Differences in non-MHC alloantigens promote tissue rejection but fail to mediate allogeneic co-operation and autoimmunity in mice neonatally injected with semi-allogeneic F1 B cells.

Mice injected at birth with semi-allogeneic lymphoid cells develop a lupus-like autoimmune syndrome in which donor B cells are polyclonally activated by host alloreactive CD4+ T cells, producing autoantibodies and immune complex-mediated glomerulonephritis. It has been demonstrated that the recognition of major histocompatibility complex (MHC) class II alloantigens triggers the development of a complete disease.

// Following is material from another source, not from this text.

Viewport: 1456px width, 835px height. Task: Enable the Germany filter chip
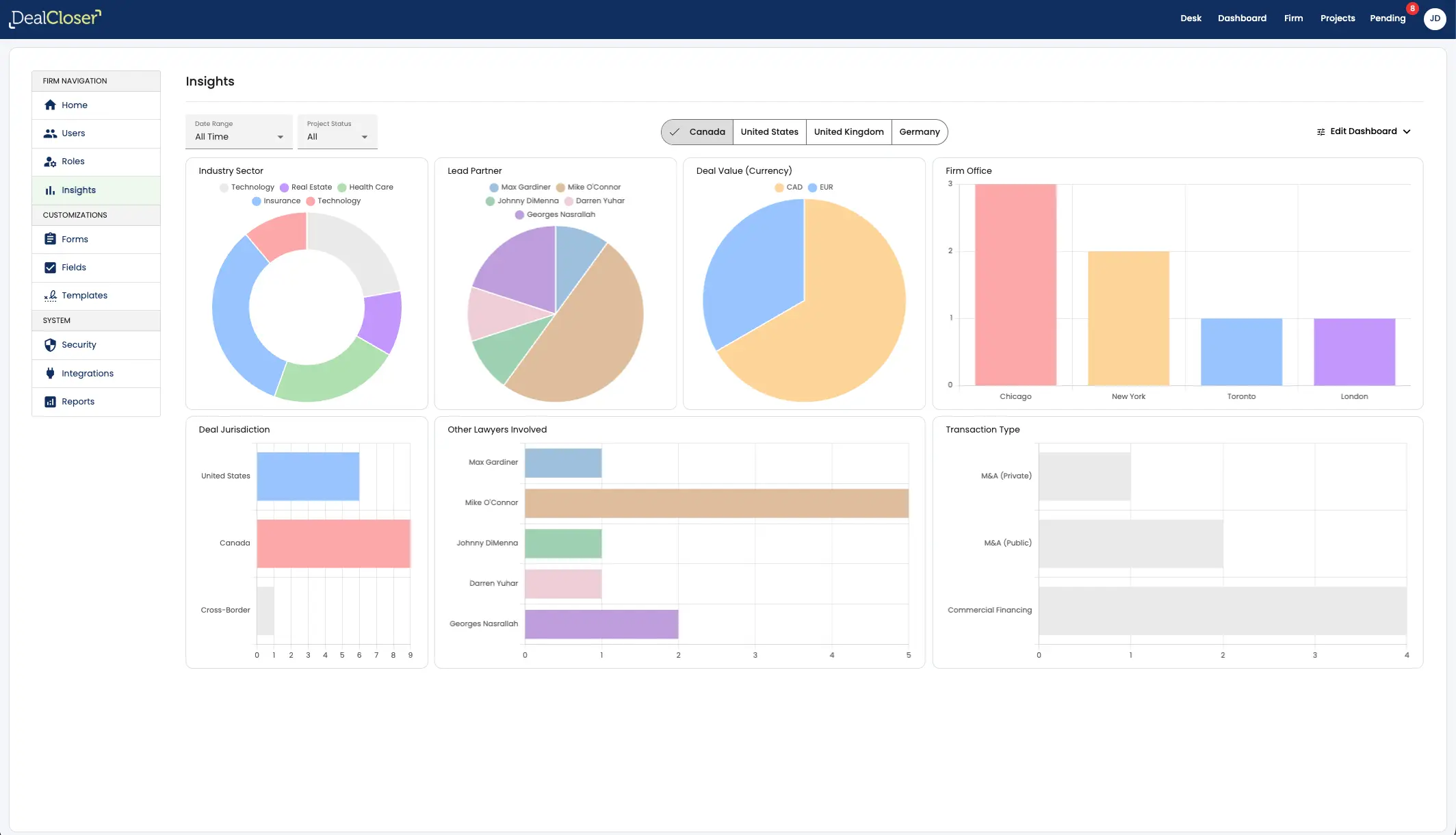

But differences in either MHC class I molecules or Mls-1 antigens are not sufficient to induce production of autoantibodies. Here we have investigated whether differences in other non-MHC alloantigens could induce a similar autoimmune disease and whether the maternal environment could modulate the T-B allogeneic co-operation in this model. For this purpose (BALB/c x BC20)F1 hybrid females were backcrossed with BC20 males. R2 mice obtained in this backcross were neonatally injected with 10(8) (C57BL/6 x BALB.Igb)F1 spleen cells and the tolerance against maternal derived BALB/c alloantigens as well as the development of autoimmune manifestations were subsequently evaluated. In contrast to R2 mice injected at birth with (C57BL/6 x BALB.Igb)F1 cells, control R2 mice rejected skin grafts from BALB/c mice and B cells from (C57BL/6 x BALB.Igb)F1 mice, independently of their H-2 haplotype (H-2b/d or H-2b/b). Nevertheless, after neonatal injection of (C57BL/6 x BALB.Igb)F1 cells, none of 19 H-2b/d R2 injected mice presented autoimmune manifestations, in contrast with the typical autoimmune disease observed in all neonatally injected H-2b/b R2 mice (26 mice). These results support that the development of autoimmunity in this model depends exclusively upon differences in MHC class II alloantigens and that the relationship between mother and fetus, through the pregnancy or the breast suckling, is not sufficient to inhibit cytolytic and allo-helper responses against non-inherited maternal-derived alloantigens.